Граевский видел. Волоча за собой перебитые осколками ноги, в первом ряду упрямо полз вперёд перепачканный в могильной земле Володька-пулемётчик. За ним угрюмо ковыляла до боли знакомая неказистая фигура верного Поликарпа. Покойники, мертвяки. Но тем не менее они медленно и упорно двигались в сторону остатков отряда Граевского.
— Не раскисать никому, — свистящим шёпотом скомандовал тот. — Если молиться, то очень тихо и про себя. Азат, ты как?
— А нам, татарам, всё одно, — вроде бы спокойно, но с заметной дрожью в голосе отозвался тот. — Только вот думаю, как нам с ними драться-то? Ходють они, конечно, как куклы, но ведь ходють? И куда их бить-то надо? Чтоб они ходить перестали, шайтаны.
Та же мысль занимала и Граевского.
— Крылов, — позвал он.
— Да понял уже, Константин Фёдорович, — отозвался тихий шелест из-за дерева. — Проверить?
— Делай уже, — скомандовал Граевский, — чего спрашивать?
Громыхнул выстрел. Один из передовых костяков, получив пулю в бесстыдно открытый всем позвоночник, просвечивавший через решётку грязных рёбер, вроде как слегка уменьшился в росте, но движения не замедлил. Чёрт!
— В голову попробуй, — посоветовал Граевский.
Грохнул ещё один выстрел. Обтянутый высохшей кожей череп скелета превратился в белесоватое облачко костяной пыли. Секунду-две простояв вертикально, оживший костяк завалился навзничь и больше не двигался. Его место тут же заняли другие.
— Ага, — пробормотал Граевский. — Все усекли? Серёжа, теперь с Володей попробуй.
В ту же секунду пуля из крыловской винтовки пробила окровавленный колтун на голове загребающего перед собой землю трупа бывшего пулемётчика. Тот ткнулся лицом вперёд и затих.
— Все поняли? — не оборачиваясь, поинтересовался Граевский. — Бить только в голову. А теперь, господа, огонь!

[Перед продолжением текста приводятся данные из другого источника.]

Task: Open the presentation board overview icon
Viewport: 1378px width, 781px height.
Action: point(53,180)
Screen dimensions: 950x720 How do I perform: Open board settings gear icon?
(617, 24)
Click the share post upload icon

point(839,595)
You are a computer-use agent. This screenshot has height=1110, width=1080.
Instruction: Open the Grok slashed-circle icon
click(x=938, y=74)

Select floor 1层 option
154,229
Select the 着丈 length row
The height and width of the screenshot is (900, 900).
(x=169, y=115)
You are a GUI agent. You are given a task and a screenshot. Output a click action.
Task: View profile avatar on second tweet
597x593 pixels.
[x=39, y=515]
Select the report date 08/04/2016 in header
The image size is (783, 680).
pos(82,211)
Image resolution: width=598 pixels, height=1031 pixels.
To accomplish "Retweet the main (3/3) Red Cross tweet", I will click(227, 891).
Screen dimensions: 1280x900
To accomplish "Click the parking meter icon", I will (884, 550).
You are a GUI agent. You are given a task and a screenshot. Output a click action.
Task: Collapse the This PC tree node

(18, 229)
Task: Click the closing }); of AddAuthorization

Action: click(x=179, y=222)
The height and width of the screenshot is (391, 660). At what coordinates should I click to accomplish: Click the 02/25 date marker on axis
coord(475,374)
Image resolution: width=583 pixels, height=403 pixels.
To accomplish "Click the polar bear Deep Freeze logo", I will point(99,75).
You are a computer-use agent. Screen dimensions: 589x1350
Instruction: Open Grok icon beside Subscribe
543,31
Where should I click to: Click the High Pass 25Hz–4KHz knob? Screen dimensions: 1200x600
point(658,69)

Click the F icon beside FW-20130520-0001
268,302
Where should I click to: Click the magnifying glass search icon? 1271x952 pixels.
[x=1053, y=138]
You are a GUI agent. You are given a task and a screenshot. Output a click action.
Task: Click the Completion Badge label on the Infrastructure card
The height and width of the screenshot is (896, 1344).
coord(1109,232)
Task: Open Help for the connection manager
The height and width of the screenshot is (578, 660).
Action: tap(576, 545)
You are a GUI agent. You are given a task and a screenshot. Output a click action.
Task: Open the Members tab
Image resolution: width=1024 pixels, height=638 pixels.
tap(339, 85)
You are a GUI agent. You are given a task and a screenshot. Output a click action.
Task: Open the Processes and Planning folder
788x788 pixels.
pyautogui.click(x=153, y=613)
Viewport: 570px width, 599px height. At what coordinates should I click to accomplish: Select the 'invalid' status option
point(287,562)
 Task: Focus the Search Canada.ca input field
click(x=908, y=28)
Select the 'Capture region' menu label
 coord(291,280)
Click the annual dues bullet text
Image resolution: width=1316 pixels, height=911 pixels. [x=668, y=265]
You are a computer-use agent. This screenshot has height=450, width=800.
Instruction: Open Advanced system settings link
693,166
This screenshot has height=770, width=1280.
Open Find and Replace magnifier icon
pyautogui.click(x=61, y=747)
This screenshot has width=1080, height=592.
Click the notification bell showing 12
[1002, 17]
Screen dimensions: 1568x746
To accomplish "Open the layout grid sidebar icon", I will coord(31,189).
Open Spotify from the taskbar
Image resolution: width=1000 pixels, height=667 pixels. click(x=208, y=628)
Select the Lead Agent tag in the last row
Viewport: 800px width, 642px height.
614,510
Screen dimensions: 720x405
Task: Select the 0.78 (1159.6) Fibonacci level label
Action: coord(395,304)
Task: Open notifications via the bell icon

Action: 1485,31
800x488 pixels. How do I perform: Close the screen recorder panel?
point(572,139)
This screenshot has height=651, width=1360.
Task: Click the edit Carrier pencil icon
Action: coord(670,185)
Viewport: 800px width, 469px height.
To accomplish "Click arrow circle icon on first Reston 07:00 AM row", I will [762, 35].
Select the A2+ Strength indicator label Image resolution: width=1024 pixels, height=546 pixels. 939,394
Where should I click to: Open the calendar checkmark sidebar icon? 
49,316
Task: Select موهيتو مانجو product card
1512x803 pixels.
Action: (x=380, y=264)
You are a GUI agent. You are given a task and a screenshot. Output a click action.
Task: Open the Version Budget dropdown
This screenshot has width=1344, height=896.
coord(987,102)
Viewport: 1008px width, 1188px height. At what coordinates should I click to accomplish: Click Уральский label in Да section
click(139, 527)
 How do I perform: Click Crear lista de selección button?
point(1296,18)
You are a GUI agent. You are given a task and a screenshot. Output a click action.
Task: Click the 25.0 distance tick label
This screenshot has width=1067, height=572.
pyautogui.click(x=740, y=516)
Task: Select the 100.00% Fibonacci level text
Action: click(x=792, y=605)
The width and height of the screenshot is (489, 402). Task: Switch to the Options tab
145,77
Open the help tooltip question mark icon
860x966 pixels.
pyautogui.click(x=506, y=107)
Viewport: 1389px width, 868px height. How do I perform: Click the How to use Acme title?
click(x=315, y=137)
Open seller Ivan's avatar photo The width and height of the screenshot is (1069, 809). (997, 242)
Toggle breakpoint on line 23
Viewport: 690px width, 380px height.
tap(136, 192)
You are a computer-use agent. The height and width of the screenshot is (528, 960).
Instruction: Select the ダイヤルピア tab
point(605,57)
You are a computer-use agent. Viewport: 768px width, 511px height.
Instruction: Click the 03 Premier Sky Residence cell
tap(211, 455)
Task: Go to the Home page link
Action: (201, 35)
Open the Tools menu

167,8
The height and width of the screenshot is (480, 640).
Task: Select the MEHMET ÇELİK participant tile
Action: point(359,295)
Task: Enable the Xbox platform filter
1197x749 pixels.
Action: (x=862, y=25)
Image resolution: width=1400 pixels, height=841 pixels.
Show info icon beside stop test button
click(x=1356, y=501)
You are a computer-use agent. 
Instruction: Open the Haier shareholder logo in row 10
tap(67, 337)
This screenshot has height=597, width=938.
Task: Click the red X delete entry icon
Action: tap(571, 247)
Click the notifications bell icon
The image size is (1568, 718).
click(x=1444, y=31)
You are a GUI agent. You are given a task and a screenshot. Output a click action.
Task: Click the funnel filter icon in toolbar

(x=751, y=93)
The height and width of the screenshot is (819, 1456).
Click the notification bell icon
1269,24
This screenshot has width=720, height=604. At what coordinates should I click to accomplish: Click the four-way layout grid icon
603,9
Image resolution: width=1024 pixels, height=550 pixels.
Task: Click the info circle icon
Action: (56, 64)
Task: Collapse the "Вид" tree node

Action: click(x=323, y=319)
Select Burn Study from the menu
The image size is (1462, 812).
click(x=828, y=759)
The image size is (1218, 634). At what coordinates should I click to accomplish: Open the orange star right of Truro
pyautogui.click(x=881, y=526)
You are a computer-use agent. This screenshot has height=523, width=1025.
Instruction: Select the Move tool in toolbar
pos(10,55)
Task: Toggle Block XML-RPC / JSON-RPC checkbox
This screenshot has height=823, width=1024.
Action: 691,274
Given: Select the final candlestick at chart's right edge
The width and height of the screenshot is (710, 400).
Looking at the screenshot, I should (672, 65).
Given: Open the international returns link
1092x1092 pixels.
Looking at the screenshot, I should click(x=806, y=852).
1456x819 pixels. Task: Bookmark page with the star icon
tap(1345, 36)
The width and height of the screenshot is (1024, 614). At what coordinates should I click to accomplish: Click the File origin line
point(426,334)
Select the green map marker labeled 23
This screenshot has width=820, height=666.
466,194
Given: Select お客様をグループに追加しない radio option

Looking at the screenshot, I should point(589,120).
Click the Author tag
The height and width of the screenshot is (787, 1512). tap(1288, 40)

Раздался частый град выстрелов. Почти десяток идущих во главе страшного отряда мертвецов осели на месте. С глухим треском превращались в пыль высохшие черепа мёртвых много лет тунгусов, со влажным чмоканьем разваливались головы вчерашних чоновцев. Но остальные продолжали переть вперёд как ни в чём не бывало. Много их было, очень много.